Im Teilvorhaben ProM²etheus (Leitung: Fraunhofer IPA) stehen zum einen die Schnittstellen zum Data Lake im Fokus, zum anderen aber auch die Prozesse und Abläufe im Interventionsraum. Der erste Aspekt hat einen sehr grundlegenden Stellenwert für die Ziele des Verbundes, da ohne (standardisierte) Schnittstellen ein gemeinsamer Data Lake nur sehr schwer ermöglicht werden kann. Standardisierte Schnittstellen erlauben zudem eine leichtere Eingliederung weiterer, bisher nicht berücksichtigter Datentypen, die im weiteren Verlauf des Forschungscampus noch relevant werden können. Dies wird durch gezielte Erweiterungen bestehender medizinischer Datenformate (z.B. DICOM) ermöglicht. Des Weiteren soll eine Schnittstelle zum RIS unseres Partners Mint Medical GmbH erstellt werden, um eine enge Verflechtung des bestehenden RIS mit den Prozessen aus M²OLIE zu ermöglichen (M²OTUS). In diesem Zuge wird auch der Prozess des Tumorboards überarbeitet und integriert.
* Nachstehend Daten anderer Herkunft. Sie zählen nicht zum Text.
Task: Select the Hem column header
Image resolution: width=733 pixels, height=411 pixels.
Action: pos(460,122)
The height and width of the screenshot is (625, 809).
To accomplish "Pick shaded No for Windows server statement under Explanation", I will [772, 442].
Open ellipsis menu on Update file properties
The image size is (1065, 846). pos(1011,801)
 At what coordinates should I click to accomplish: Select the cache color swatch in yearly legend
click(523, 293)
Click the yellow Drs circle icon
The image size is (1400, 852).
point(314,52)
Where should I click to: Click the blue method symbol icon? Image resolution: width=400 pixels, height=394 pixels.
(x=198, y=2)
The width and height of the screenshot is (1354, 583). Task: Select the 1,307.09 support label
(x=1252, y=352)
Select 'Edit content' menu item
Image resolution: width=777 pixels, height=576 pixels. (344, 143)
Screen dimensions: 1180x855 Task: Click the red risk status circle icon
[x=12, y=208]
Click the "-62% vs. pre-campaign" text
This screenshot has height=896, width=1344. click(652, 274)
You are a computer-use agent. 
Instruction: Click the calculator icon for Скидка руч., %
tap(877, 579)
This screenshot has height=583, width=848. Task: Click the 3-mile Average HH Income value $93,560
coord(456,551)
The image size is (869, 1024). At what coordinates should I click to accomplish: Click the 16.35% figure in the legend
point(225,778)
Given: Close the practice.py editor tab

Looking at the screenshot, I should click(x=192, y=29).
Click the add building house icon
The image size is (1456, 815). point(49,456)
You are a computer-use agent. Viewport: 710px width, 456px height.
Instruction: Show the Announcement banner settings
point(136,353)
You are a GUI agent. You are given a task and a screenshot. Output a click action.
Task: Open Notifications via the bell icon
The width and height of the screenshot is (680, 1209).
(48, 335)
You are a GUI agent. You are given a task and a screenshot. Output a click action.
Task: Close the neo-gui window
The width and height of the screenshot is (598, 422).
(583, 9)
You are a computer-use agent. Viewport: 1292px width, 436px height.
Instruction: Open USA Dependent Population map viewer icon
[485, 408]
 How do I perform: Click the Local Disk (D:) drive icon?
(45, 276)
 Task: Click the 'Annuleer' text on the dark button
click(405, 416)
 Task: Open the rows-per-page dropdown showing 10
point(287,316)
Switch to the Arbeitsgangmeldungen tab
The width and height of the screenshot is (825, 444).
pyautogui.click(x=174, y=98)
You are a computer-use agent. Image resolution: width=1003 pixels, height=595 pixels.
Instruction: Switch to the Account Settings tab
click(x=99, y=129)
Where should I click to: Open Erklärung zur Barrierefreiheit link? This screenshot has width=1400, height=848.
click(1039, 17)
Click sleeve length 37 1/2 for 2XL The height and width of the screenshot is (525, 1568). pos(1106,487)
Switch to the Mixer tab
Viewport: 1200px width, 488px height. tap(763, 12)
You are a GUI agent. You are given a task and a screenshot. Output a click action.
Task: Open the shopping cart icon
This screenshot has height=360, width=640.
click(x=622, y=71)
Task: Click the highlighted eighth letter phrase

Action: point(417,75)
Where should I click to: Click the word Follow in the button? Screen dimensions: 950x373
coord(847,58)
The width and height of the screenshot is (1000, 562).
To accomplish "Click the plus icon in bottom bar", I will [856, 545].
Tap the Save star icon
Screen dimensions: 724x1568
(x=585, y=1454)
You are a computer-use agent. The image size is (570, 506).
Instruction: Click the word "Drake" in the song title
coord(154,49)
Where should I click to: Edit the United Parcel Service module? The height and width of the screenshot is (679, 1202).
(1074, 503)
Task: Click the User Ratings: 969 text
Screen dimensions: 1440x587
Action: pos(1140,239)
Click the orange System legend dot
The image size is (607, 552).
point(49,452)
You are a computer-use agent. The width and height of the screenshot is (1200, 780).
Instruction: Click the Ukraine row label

In einem weiteren großen Arbeitspaket werden die Prozesse und Daten aus dem Interventionsraum fokussiert. Der Interventionsraum weist die Besonderheit auf, dass er viele Geräte enthält, die bisher so noch nicht gemeinsam für Interventionen eingesetzt werden. Außerdem ist der Interventionsraum modular aufgebaut, so dass er jederzeit flexibel auf die aktuellen Anforderungen angepasst werden kann. Dies stellt eine große Herausforderung für die Prozesserfassung, -planung und -durchführung dar. Hierzu ist uns noch keine Lösung bekannt, die dies so umfassend betrachtet. Auch die Integration der durch diese Geräte entstehenden Daten (z. B. Sensor- oder Aktordaten) in das Standardformat DICOM ist neu und bietet gerade im Hinblick auf die Verwertung von Prozesswissen für die Analyse neue Möglichkeiten. Für die Verwertung des Prozessmanagers selbst soll der in der 1. Förderphase entstandene Prototyp zu einem robusten System weiterentwickelt werden. Dazu gehört auch die Integration eines Prozessportals, welches alle (Teil-)Prozesse der molekularen Intervention beinhaltet. Diese Prozesse sollen mit weiteren medizinischen Prozessen außerhalb der molekularen Intervention ergänzt werden, so dass das Portal letztendlich eine Bibliothek digitaler medizinischer Prozesse darstellt. Um die Prozesserfassung für das Portal zu beschleunigen und zu erleichtern, wird als ein weiterer Baustein ein agiles Prozessdesign konzipiert und implementiert.